El Tribunal Supremo anuló en 2021 las devoluciones colectivas; hoy, Rabat ignora los expedientes y los jóvenes rechazan volver
**Ceuta alberga entre 700 y 1.000 menores marroquíes no acompañados sin identificar**, según estimaciones del mando único de la crisis, mientras las naves del Tarayal se convierten en un centro de estancia temporal (CETI) con condiciones «infernales». Testimonios de adolescentes como Tarek (16 años) —que denuncia apuñalamientos nocturnos—, Fitah (16), Yasim (17) o Sulaymán (17) describen peleas, heridas infectadas y olores a putrefacción. Todos coinciden en una certeza: **no quieren regresar a Marruecos**, donde aseguran que «no hay futuro», y saben que las devoluciones son una «utopía» por la inacción de Rabat.
La situación refleja un **callejón sin salida legal y político**. El Gobierno central no puede actuar sin el visto bueno de Ceuta, cuyo presidente, Juan Jesús Vivas, aboga por expulsar a «todos» los menores, pero la experiencia de 2021 —cuando el Tribunal Supremo anuló 45 devoluciones colectivas por ser ilegales— frena cualquier medida precipitada. Entonces, el ministro del Interior, Fernando Grande-Marlaska, justificó los retornos como «asistidos», pero el alto tribunal los declaró nulos al exigir trámites individualizados, incluyendo audiencias con cada menor.
Hoy, **Ceuta ya gestiona 1.899 menores no acompañados en acogidas oficiales**, aunque la cifra fluctúa por ausencias nocturnas. La competencia sobre su tutela es exclusiva de la ciudad autónoma, pero el bloqueo político —con el Gobierno central y Marruecos en posturas opuestas— alarga su estancia en condiciones precarias. Mientras, los jóvenes en el Tarayal confían en ser reubicados en la Península, aunque sin fecha clara. «Les vale con salir de aquí», resume uno de ellos, consciente de que su futuro no pasa por volver a ciudades marroquíes como Tetuán o Fez.

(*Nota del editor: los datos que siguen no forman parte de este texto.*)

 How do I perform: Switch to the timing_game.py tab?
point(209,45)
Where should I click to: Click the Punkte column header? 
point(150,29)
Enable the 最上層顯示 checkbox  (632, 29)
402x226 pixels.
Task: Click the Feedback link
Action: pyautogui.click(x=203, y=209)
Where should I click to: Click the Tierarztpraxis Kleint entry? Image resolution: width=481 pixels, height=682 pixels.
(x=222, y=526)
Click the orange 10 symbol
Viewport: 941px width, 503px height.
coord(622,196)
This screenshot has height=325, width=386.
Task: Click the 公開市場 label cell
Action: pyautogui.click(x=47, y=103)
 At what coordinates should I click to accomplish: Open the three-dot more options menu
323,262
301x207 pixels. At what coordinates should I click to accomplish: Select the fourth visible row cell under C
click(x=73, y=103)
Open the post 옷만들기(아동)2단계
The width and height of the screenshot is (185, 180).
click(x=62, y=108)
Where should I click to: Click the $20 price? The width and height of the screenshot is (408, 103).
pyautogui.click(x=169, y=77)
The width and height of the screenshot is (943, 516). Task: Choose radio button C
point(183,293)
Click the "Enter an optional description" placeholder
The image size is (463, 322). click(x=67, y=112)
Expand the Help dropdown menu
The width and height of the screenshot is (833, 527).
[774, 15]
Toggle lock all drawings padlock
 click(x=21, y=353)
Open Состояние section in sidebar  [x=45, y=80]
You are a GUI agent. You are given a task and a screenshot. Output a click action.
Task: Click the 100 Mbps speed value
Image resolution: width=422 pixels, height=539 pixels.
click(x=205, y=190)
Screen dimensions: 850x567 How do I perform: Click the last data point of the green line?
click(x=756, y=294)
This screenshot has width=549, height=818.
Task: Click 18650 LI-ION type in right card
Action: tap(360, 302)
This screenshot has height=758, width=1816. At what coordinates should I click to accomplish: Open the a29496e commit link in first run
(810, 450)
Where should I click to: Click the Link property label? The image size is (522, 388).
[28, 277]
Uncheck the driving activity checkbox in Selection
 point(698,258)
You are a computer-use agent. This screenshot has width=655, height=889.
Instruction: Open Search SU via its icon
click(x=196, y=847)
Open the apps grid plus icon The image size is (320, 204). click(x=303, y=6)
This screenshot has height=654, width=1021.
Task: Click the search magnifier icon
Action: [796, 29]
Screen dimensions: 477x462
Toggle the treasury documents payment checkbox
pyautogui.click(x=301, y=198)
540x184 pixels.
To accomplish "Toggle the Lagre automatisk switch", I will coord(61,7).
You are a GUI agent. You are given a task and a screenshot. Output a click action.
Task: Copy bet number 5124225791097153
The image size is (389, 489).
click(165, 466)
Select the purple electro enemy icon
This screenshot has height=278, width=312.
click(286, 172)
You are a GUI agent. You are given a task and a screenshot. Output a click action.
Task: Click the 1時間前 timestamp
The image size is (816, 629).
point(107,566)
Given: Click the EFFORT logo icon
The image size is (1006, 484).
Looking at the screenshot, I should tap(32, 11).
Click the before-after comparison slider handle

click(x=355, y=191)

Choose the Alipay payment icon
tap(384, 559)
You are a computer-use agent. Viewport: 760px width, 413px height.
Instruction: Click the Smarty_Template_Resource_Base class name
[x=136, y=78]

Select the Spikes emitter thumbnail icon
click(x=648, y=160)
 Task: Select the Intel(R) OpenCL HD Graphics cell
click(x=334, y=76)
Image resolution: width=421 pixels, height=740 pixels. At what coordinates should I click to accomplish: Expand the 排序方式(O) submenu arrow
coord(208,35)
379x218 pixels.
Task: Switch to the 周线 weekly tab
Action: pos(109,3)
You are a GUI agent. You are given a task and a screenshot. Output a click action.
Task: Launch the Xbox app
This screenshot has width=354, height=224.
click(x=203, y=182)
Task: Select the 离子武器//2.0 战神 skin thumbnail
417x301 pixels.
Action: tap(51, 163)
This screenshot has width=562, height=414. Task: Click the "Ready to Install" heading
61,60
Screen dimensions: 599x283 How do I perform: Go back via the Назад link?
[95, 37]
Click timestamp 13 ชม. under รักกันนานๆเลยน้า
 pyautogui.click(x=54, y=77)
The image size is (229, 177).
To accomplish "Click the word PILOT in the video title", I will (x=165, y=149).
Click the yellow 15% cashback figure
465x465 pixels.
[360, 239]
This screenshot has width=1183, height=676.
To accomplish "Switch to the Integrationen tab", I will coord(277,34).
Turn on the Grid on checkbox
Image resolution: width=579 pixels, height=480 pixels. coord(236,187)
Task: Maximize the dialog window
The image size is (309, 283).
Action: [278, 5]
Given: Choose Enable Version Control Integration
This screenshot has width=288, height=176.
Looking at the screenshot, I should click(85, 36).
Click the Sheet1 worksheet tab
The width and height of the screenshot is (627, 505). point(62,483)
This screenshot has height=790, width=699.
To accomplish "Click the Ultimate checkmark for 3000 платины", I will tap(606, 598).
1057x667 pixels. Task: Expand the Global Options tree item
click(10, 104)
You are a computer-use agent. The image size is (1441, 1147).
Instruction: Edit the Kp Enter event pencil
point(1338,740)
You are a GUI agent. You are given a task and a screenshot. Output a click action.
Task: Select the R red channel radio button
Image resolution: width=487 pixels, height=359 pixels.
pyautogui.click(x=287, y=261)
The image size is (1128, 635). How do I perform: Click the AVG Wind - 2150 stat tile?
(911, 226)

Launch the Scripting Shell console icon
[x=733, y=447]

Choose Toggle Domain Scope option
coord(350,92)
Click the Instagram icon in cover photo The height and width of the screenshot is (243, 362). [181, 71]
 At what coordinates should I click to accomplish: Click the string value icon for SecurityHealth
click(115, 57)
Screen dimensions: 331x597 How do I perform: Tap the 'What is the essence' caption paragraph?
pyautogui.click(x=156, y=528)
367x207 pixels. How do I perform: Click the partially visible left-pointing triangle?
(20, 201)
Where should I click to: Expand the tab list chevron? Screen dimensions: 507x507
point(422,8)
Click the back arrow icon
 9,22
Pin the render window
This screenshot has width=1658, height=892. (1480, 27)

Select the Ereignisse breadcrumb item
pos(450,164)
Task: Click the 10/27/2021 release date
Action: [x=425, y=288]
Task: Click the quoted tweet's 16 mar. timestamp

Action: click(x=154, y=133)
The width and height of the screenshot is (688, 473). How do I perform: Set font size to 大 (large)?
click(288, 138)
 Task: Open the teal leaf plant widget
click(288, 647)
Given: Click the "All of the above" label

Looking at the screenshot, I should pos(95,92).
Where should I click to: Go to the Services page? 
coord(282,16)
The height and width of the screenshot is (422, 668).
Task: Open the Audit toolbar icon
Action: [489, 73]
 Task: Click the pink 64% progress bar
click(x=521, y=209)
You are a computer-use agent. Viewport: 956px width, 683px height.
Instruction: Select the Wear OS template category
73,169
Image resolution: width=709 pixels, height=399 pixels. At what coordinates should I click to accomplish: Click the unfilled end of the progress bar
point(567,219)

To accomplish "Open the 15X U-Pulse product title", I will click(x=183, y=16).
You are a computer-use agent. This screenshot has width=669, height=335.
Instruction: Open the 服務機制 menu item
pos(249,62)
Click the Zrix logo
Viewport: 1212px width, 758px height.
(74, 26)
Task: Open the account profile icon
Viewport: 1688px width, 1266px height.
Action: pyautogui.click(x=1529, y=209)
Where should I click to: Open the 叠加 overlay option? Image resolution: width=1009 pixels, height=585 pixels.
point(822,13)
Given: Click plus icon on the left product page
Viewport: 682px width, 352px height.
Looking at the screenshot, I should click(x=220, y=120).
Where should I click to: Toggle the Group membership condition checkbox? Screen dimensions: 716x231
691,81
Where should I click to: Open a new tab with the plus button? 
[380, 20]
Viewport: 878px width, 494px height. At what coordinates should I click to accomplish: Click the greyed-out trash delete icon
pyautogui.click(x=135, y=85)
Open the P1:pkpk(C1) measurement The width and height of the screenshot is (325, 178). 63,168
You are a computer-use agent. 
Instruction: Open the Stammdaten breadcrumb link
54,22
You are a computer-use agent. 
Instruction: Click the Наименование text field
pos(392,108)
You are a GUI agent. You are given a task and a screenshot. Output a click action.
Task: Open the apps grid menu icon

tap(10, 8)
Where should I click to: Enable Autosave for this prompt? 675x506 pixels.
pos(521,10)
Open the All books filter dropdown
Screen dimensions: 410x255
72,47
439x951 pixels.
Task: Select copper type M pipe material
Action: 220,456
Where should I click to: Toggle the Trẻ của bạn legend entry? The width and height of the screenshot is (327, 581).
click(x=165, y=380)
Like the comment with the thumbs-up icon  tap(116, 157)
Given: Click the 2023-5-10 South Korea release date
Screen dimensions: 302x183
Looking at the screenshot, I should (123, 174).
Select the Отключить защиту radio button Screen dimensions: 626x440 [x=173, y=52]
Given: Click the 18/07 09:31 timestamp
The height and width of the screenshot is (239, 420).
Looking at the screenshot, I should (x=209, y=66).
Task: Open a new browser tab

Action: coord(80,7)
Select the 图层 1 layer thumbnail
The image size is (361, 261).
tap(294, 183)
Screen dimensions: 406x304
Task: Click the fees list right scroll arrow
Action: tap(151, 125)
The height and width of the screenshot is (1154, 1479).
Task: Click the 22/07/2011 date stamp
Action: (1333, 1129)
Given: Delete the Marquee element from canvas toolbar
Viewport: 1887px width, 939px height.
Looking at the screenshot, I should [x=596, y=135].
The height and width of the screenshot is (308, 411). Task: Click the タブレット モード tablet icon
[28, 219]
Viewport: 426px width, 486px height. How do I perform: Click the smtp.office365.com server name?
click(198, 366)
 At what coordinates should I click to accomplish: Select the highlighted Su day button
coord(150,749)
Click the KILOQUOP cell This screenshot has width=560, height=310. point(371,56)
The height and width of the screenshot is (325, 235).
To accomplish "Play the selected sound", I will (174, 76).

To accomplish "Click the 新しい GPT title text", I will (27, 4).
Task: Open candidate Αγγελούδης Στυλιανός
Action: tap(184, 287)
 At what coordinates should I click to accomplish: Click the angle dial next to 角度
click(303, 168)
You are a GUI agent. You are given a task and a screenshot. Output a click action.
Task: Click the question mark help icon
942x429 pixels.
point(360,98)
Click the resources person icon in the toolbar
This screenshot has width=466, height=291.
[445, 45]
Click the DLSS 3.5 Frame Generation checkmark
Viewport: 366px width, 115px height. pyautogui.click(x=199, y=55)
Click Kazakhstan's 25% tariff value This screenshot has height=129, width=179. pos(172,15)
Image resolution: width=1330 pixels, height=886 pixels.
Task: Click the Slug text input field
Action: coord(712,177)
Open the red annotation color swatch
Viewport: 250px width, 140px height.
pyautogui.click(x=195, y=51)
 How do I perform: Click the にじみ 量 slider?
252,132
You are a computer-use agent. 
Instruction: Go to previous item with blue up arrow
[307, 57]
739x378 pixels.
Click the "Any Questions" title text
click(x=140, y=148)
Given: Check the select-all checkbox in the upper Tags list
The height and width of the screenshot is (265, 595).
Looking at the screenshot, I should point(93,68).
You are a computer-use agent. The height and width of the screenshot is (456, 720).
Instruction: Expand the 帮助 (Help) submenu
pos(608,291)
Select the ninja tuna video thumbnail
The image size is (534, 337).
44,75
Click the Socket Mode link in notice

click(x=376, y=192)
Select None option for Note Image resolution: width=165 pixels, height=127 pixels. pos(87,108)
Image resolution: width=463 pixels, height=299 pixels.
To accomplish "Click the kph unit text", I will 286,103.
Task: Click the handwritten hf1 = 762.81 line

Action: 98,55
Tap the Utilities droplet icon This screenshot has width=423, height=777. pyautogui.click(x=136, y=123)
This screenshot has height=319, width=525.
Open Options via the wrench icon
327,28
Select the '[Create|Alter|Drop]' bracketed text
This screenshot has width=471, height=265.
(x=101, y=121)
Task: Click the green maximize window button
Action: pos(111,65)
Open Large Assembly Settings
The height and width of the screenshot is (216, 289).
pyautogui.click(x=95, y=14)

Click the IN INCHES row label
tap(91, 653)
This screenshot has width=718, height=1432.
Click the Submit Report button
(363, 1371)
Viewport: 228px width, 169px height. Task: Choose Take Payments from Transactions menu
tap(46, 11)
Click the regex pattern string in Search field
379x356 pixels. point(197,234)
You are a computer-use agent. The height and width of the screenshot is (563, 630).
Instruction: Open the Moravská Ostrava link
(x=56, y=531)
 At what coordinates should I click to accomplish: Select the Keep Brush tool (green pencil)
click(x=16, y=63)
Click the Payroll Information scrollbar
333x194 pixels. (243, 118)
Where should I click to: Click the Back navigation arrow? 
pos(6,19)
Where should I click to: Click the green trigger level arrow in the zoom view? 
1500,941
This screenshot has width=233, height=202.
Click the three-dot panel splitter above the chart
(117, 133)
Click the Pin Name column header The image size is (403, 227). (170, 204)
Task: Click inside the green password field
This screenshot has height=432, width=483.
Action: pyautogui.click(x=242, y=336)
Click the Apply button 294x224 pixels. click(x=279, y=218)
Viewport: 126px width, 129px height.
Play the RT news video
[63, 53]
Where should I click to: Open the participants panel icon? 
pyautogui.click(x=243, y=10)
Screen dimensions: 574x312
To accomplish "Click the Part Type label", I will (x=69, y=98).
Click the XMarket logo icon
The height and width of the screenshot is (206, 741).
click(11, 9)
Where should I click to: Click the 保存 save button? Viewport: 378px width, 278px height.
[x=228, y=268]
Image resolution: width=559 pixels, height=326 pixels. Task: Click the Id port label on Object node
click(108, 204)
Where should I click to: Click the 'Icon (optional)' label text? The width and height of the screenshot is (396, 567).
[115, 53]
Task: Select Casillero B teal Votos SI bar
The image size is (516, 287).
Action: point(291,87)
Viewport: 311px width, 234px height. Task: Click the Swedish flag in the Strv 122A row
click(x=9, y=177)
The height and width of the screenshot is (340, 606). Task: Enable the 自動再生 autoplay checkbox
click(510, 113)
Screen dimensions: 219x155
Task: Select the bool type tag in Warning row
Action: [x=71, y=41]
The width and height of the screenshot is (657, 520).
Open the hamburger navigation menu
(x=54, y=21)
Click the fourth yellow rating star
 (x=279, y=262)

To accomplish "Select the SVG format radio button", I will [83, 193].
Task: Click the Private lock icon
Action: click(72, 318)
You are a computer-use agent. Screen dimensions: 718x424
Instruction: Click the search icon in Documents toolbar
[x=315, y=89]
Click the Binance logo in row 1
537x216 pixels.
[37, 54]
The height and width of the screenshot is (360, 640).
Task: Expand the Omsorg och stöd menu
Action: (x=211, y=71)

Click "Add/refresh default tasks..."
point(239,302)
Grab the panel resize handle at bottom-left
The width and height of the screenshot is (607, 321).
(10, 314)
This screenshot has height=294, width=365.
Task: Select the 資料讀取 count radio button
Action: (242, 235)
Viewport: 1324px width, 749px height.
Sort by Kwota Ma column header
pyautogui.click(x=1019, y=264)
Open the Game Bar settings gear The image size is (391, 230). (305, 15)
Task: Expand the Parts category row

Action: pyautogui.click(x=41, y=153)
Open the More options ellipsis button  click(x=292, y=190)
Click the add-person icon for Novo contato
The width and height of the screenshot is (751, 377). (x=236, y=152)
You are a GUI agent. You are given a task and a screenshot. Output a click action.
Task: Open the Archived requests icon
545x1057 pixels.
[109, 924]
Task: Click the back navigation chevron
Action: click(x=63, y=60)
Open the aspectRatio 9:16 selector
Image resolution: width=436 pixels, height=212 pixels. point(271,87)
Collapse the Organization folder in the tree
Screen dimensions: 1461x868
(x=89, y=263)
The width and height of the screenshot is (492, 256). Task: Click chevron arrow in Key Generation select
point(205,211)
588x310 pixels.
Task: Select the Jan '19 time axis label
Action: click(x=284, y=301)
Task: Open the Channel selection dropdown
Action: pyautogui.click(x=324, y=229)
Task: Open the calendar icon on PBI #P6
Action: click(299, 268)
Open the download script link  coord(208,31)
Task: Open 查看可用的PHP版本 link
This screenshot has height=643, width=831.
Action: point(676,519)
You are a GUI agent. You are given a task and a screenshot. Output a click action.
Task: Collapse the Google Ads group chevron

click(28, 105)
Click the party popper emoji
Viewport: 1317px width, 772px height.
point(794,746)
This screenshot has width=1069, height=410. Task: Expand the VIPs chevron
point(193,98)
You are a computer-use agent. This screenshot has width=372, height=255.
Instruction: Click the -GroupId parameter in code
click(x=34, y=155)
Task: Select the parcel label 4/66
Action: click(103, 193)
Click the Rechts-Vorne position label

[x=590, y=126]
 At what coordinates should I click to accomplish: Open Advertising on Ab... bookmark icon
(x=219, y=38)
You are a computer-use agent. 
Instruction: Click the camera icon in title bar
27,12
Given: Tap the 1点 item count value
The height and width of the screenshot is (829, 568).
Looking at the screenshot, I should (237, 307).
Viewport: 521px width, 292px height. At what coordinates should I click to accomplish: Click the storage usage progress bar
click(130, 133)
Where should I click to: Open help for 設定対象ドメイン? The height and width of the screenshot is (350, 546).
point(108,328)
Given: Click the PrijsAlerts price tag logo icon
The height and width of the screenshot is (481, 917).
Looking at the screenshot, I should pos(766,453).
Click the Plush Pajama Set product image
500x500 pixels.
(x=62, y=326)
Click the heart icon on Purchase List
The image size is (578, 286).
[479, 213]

El contexto revela **tres frentes de tensión**: jurídico (el Supremo vetó devoluciones masivas), diplomático (Rabat ignora desde 2021 los expedientes de repatriación) y humanitario (los menores, muchos menores de edad, rechazan regresar). La crisis, lejos de resolverse, se cronifica: en mayo de 2021, 45 menores expresaron su voluntad de volver, pero Marruecos ni siquiera respondió a los requerimientos españoles. Hoy, con cifras similares o superiores, la repetición del escenario es inevitable si no hay un cambio de estrategia.